How I found myself speaking Japanese at a table in Qdoba:
Two weekends ago, we took Caleb to the farmers’ market. I quickly noticed a man and a woman, dressed in yukata (Japanese cotton robes, worn in the summer) and selling Japanese bread (“pan”). Of course we tried some, and of course it was delicious, and of course I had to say so in Japanese. They were excited, and John, the man, handed me a flyer for a Japanese language table that met every Monday night at Qdoba.
Initially, I was very excited. I had been praying for some kind of opportunity to continue my study of Japanese, which had severely lapsed since I stopped taking classes at the end of my junior year. But as the days drew closer to Monday, my stomach started to fall. I knew my ability to speak had declined dramatically.
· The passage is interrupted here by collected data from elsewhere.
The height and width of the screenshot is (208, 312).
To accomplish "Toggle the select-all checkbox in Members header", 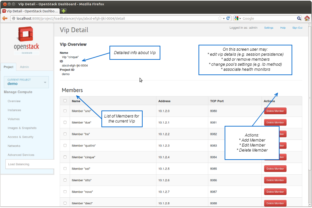I will point(65,101).
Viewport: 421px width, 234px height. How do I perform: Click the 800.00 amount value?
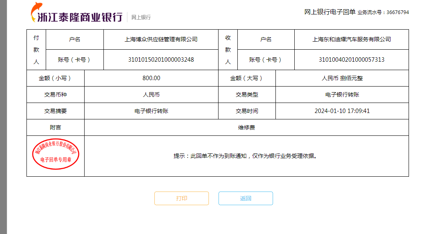[x=151, y=78]
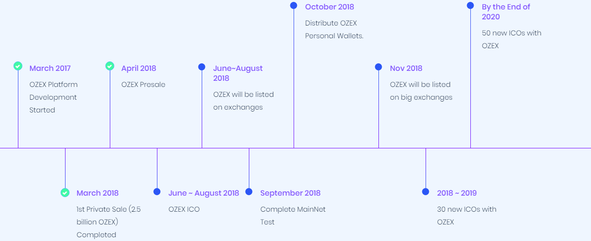Select the blue dot next to 2018 ~ 2019
The width and height of the screenshot is (591, 241).
point(426,192)
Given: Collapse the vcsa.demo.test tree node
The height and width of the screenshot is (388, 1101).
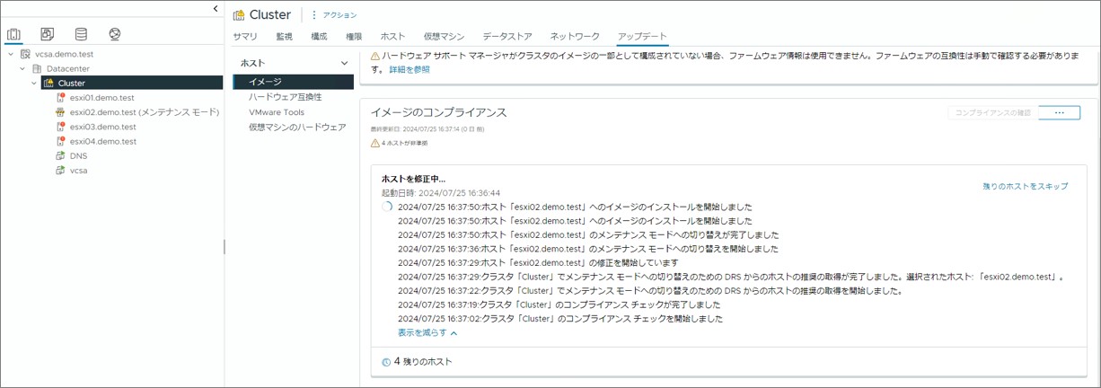Looking at the screenshot, I should coord(11,54).
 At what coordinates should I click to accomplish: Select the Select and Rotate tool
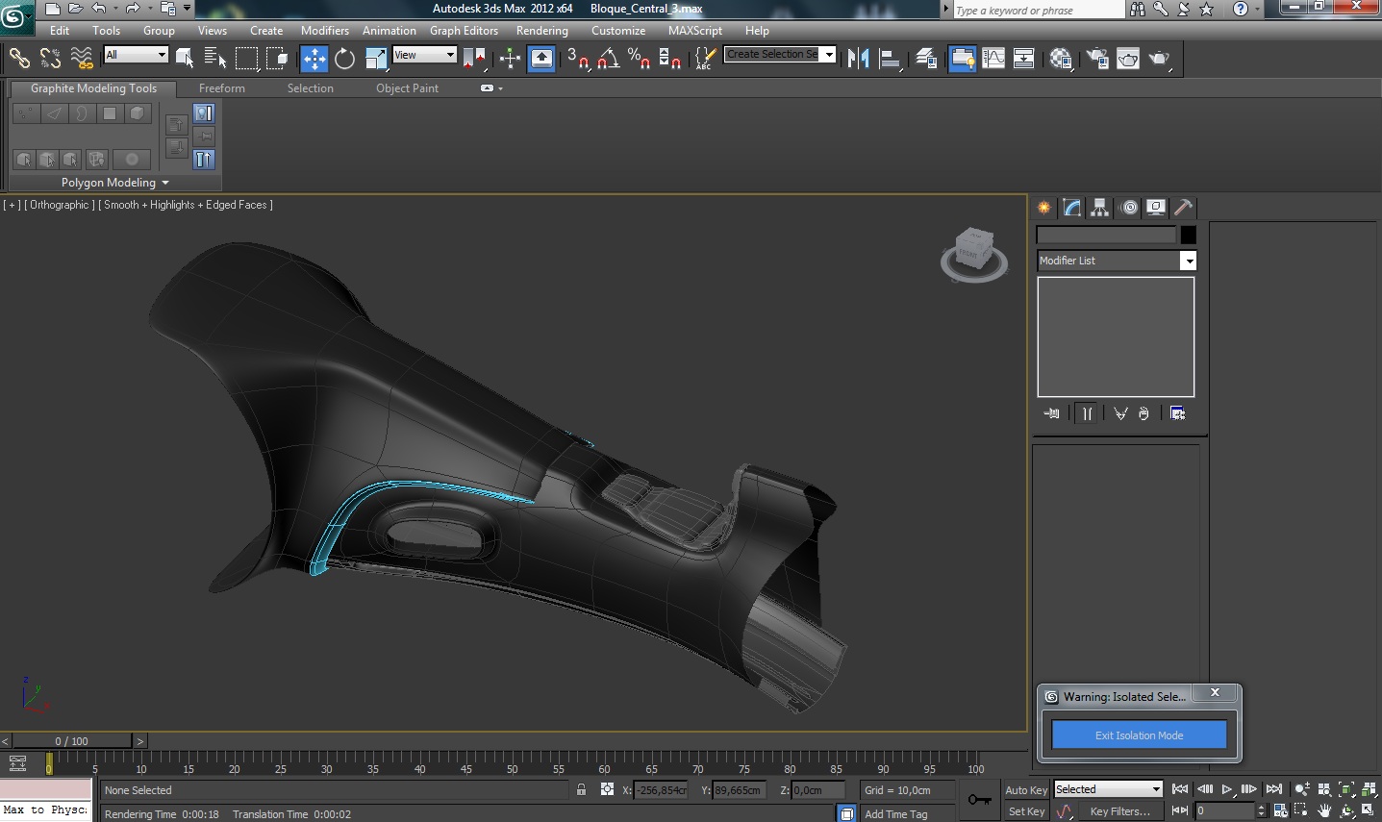344,59
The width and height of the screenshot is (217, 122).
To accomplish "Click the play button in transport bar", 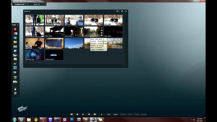I will (83, 115).
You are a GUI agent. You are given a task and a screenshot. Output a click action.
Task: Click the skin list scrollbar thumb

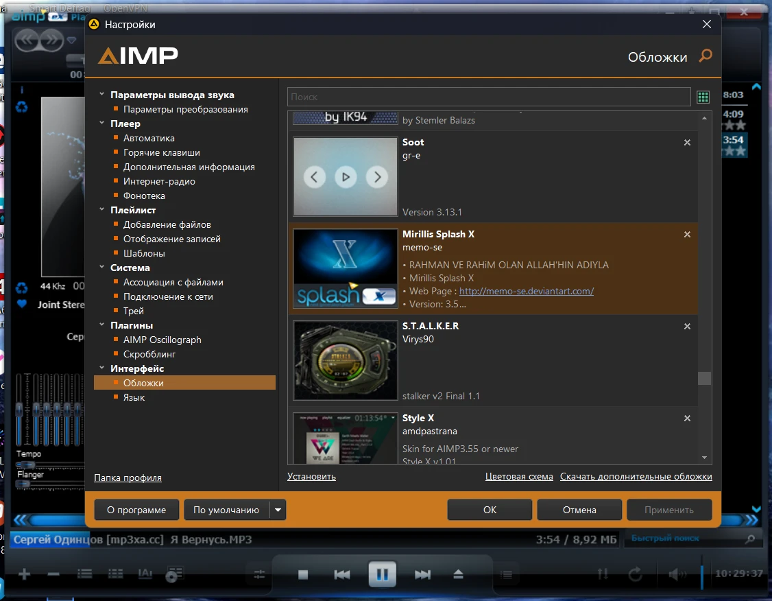pos(704,378)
I was embarrassed. I told Guion that I didn’t want to go anymore, but being the good husband that he is, he told me, “You are not allowed to back out just because you’re scared. If that’s the only reason you don’t want to go, then too bad.”
So we went. I was terrified. Even after we walked in, I wanted to step right back out and go home. But we sat down with Chase and the other guy (whose name I forget) and I started fumbling out what little Japanese I could remember. Then John, his wife, Kumiko (from the farmers’ market), and Suzuko (a professor of African American studies at Chicago State University) showed up. They were all pros, and I did look like a stupid child, but I can’t tell you how my heart jumped to hear Japanese spoken again. It was like learning how to swim all over again. I started to remember certain forms. Even though my tongue felt like it was made of brick, I was so happy. I am planning on going back next week. I hope that if I stick with it, I may even be able to obtain the level I had reached in Tokyo two years ago. Maybe. Thanks for making me go, Guion. 心の底から感謝します。(I thank you from the bottom of my heart.)
Also, coworkers: I am really sorry for eating those lovely little Fuji apples every day. I know I sound like a beaver during lunch hour. But I can’t help myself. They are just that GOOD.